| Work instructions |
Please render the data from the line with "Where should I click to: Click the Windows" through the end of the data as a two-column CSV with the columns instruction and click_point. Each row should hold one instruction's text and its answer, each in a single quoted field with line breaks replaced by spaces.

| Material provided |
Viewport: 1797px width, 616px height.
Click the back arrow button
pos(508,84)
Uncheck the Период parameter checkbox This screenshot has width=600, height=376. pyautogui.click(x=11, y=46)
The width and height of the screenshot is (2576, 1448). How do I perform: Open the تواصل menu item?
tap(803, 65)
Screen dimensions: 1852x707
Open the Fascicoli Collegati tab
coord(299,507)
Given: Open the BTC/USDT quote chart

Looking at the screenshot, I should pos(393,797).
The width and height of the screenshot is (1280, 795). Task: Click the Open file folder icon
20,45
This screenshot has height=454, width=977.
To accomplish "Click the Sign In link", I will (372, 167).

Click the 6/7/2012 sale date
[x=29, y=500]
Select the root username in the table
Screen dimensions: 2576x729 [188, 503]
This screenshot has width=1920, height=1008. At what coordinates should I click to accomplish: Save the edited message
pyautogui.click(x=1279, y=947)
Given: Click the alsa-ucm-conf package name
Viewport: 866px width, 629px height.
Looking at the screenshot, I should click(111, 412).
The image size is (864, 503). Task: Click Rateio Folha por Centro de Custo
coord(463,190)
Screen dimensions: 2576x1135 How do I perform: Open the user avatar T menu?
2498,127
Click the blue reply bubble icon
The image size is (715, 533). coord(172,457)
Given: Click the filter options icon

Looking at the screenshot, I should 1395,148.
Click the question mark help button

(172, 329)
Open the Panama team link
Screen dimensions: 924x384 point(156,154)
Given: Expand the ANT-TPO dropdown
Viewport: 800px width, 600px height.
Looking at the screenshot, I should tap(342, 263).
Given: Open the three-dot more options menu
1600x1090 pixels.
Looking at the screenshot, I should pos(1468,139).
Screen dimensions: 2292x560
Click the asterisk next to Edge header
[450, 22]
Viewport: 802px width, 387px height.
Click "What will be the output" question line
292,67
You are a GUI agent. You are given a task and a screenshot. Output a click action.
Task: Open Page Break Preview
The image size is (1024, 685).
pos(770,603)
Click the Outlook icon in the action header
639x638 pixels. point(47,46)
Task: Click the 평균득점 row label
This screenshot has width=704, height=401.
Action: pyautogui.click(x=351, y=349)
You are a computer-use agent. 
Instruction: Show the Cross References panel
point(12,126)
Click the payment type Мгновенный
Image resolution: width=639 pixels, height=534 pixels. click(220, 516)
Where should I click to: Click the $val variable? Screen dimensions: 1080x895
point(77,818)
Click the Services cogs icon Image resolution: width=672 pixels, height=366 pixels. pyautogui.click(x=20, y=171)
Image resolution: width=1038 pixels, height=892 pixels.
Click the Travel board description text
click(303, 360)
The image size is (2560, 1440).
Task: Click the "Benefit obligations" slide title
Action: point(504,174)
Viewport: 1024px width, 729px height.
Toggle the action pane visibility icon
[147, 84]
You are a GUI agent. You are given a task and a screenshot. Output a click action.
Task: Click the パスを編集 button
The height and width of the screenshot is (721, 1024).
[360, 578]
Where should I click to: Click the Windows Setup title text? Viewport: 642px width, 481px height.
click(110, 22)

| Solution to the exercise |
instruction,click_point
"Where should I click to: Click the Windows Setup title text? Viewport: 642px width, 481px height.","click(110, 22)"